**Vorliegender Text**
++++++++
Dann wäre es sehr wünschenswert, dass man möglichst schnell Klarheit in die Sache bringt. Im Moment sitzen viele bei der Tourenplanung für 2016 und beim momentanen Stand (keiner weiß was Genaues) werden viele biker das schöne Ultental meiden, weil das Rabbijoch bzw. die Abfahrt nach Süden nicht eindeutig frei sind für biker. Das ist sehr traurig - für uns und für eure Hotels
Vielleicht geht ja etwas auf dem "kurzen Dienstweg" ?


----------



## sub-xero (26. Januar 2016)

Mein Rat, bevor hier die Diskussionen ausarten:

Sch**ßt auf das Verbot und fahrt die Strecke! Vielleicht ist die Sache ja bis Ende des Jahres eindeutig geregelt. Vielleicht auch nicht. Jedenfalls wird euch keiner den Kopf runterreißen oder in den Knast sperren, nur weil ihr da gefahren seid. Wenn es denn überhaupt jemals kontrolliert wird. Nächstes Jahr kann man die Sache dann neu bewerten.

Wenn sich nicht mal die Behörden einig werden, kann man kaum von den Mountainbikern erwarten, dass sie in der Lage sind sich zusammenzufantasieren, wie nun die Sachlage wirklich aussieht.


----------



## UncleHo (26. Januar 2016)

Die Sachlage wird eindeutig für den Mountainbiker zu erkennen sein, da, falls Verbot vorhanden, dieses entsprechend ausgeschildert wird. Eine der Neuerungen, die mit der Neuregelung in Kraft tritt.


----------



## sub-xero (26. Januar 2016)

UncleHo schrieb:


> Die Sachlage wird eindeutig für den Mountainbiker zu erkennen sein, da, falls Verbot vorhanden, dieses entsprechend ausgeschildert wird. Eine der Neuerungen, die mit der Neuregelung in Kraft tritt.


Die Frage ist halt, was wird der Mountainbiker tun, wenn er sein Bike zum Rabbijoch hochgetragen hat und dort ein Verbotsschild sieht? Umkehren?


----------



## Aldar (26. Januar 2016)

wer hochschieben kann , kann auch runterschieben


----------



## MTB-News.de




----------



## mw.dd (26. Januar 2016)

UncleHo schrieb:


> Die Sachlage wird eindeutig für den Mountainbiker zu erkennen sein, da, falls Verbot vorhanden, dieses entsprechend ausgeschildert wird. Eine der Neuerungen, die mit der Neuregelung in Kraft tritt.



Soll heißen: Kein Schild - keine Sperrung?


----------



## UncleHo (26. Januar 2016)

mw.dd schrieb:


> Soll heißen: Kein Schild - keine Sperrung?


Exakt. Gesperrt sind nur die Wege oder Wegabschnitte, die dementsprechend ausgeschildert sind bzw. werden.


----------



## cschaeff (26. Januar 2016)

Und dann auf Verdacht ins Ultental und bis zum Joch hochfahren/schieben und schauen, ob da ein Schild steht?
Ich fahre äußerst ungern Strecken, die eindeutig gesperrt sind. Es stresst mich und es fördert auch nicht unbedingt die Akzeptanz unseres Sports.
++++++++
**Einträge zu Wort- und Elementpositionen**
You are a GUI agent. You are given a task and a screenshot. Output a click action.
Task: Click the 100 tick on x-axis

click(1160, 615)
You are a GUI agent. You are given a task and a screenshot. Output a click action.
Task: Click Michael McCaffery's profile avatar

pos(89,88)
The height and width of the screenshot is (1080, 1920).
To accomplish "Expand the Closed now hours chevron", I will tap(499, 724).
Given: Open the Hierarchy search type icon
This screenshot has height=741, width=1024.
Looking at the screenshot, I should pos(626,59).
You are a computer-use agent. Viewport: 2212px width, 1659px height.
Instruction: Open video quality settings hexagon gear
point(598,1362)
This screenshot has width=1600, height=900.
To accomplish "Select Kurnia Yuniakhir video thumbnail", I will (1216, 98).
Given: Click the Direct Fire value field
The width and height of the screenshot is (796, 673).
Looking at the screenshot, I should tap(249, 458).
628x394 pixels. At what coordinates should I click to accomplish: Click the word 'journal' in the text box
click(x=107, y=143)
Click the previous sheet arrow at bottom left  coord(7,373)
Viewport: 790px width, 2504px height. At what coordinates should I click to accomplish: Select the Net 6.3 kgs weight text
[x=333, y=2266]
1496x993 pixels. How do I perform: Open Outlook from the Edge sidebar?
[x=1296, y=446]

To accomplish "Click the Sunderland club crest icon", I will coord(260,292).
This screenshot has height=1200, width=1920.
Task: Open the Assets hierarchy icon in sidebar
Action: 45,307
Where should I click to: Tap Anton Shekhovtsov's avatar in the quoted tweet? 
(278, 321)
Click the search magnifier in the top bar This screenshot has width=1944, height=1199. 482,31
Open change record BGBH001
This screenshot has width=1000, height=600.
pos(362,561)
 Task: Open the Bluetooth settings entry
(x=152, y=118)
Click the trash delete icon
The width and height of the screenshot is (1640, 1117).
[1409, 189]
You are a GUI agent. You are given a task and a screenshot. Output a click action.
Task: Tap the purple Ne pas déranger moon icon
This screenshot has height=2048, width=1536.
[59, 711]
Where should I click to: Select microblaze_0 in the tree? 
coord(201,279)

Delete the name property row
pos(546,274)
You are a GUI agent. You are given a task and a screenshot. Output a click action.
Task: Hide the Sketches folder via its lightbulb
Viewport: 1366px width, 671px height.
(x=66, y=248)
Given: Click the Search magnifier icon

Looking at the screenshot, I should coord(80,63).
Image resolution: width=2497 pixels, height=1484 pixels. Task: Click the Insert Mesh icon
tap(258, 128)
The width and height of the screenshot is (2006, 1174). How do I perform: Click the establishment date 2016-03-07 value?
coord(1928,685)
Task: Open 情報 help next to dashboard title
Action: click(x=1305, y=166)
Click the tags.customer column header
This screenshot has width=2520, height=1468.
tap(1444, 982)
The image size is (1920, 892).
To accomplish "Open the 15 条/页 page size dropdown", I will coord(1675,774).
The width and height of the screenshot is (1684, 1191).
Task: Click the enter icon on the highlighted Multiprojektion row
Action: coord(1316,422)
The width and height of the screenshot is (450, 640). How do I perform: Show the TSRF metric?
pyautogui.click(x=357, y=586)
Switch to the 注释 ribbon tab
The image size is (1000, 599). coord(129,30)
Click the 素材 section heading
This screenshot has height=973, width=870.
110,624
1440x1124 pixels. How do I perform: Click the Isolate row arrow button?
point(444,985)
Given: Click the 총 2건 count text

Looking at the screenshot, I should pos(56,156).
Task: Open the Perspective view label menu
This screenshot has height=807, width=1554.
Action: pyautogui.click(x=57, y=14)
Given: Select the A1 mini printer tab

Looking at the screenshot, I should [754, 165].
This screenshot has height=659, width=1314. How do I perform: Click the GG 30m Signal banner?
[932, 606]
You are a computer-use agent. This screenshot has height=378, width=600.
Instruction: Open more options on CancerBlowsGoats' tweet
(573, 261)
++++++++
**Aufgabe**
Gib aus der Forumsdiskussion zum Rabbijoch den Abschnitt wörtlich aus, der mit den Worten „Mein Rat, bevor“ beginnt und nach „Sachlage wirklich aussieht.“ endet.

**Antwort**
Mein Rat, bevor hier die Diskussionen ausarten:

Sch**ßt auf das Verbot und fahrt die Strecke! Vielleicht ist die Sache ja bis Ende des Jahres eindeutig geregelt. Vielleicht auch nicht. Jedenfalls wird euch keiner den Kopf runterreißen oder in den Knast sperren, nur weil ihr da gefahren seid. Wenn es denn überhaupt jemals kontrolliert wird. Nächstes Jahr kann man die Sache dann neu bewerten.

Wenn sich nicht mal die Behörden einig werden, kann man kaum von den Mountainbikern erwarten, dass sie in der Lage sind sich zusammenzufantasieren, wie nun die Sachlage wirklich aussieht.